I duly registered on the MojoPac web site and downloaded the software. My first problem was that I wasn’t able to install it on my 1G Corsair Flash Voyager USB stick because it doesn’t have a serial number. That’s fine and good, as without a serial number they can’t provide the protection software developers need.

I tried another USB device and it worked a treat. Start it up and you get a clean, brand spanking new instance of Windows XP running. I have to tell you I was impressed, and still am.

Next I installed Surfulater and after a small hiccup it installed and ran perfectly. I exited MojoPac, moved the USB device to another PC and started it there and again it worked a treat. Next I activated the Surfulater license to get it from a Trial Version to a Full Version and did some more testing, which all went fine.

Then I moved the USB drive back to the original PC, started MojoPac and Surfulater and Surfulater ran as a Free Trial when it should have been fully licensed! This is problem number one. In essence any software that uses protection techniques that check for various installed hardware will likely not work with MojoPac, as it stands. This is because a MojoPac system includes a mix of the underlying PC’s hardware plus its own emulated or virtual hardware. To resolve this the underlying hardware should not be visible in MojoPac. I think you’ll find a fair bit of commercial software won’t work, because of this. But things get worse.

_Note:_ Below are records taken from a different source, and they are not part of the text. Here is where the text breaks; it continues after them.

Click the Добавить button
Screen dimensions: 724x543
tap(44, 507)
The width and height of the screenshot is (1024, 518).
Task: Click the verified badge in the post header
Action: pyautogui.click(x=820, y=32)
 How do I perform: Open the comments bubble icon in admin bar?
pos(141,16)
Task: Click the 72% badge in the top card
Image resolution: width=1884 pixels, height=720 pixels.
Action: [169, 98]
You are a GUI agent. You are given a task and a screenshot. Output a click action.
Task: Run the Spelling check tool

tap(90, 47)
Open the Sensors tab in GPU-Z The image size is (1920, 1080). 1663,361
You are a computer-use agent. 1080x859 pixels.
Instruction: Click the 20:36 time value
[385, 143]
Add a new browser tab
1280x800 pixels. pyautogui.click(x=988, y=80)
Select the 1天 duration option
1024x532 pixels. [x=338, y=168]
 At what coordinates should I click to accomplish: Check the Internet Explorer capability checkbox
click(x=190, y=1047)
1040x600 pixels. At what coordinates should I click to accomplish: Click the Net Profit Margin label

I kept thinking that relying on a serial number alone to protect MojoPac and all the licensed software installed therein couldn’t be adequate and it didn’t take long to prove that I was right.

I went back to my original Corsair USB stick (without a serial number) and installed a virtual drive. This looks to Windows like a real drive and includes a serial number. MojoPac installed and ran fine on this, and my initial reaction was great. But then reality set in. I can copy this virtual drive to another USB stick or hard drive, or post it on the Internet for others to use, and MojoPac works.

This means that MojoPac itself is easy to copy (pirate) and use without paying for it, but the far bigger problem for me as a commercial software developer, is that it makes my software just as easy to copy and use for free. Surfulater won’t run on a different hardware configuration as I mentioned above, which is a MojoPac failing they need to resolve, but other licensed software I tried works perfectly.

I really don’t want to rain on their parade as I see MojoPac has great potential if these issues can be resolved, but my feeling is that the underlying issues will be difficult to fix. The MojoPac Web site tells us they’ve got some very clever people working there and they are nicely cashed up with VC Funds, so resources shouldn’t be a problem (yeah I’m jealous I know). As things stand right now they need to take some urgent action before they get into serious hot water. If it were my product I’d remove it from the market untiil I could address these issues.

There also seems to be discontentment brewing over on the MojoPac Support Forums, with company representatives AWOL. Hopefully they’ll return soon.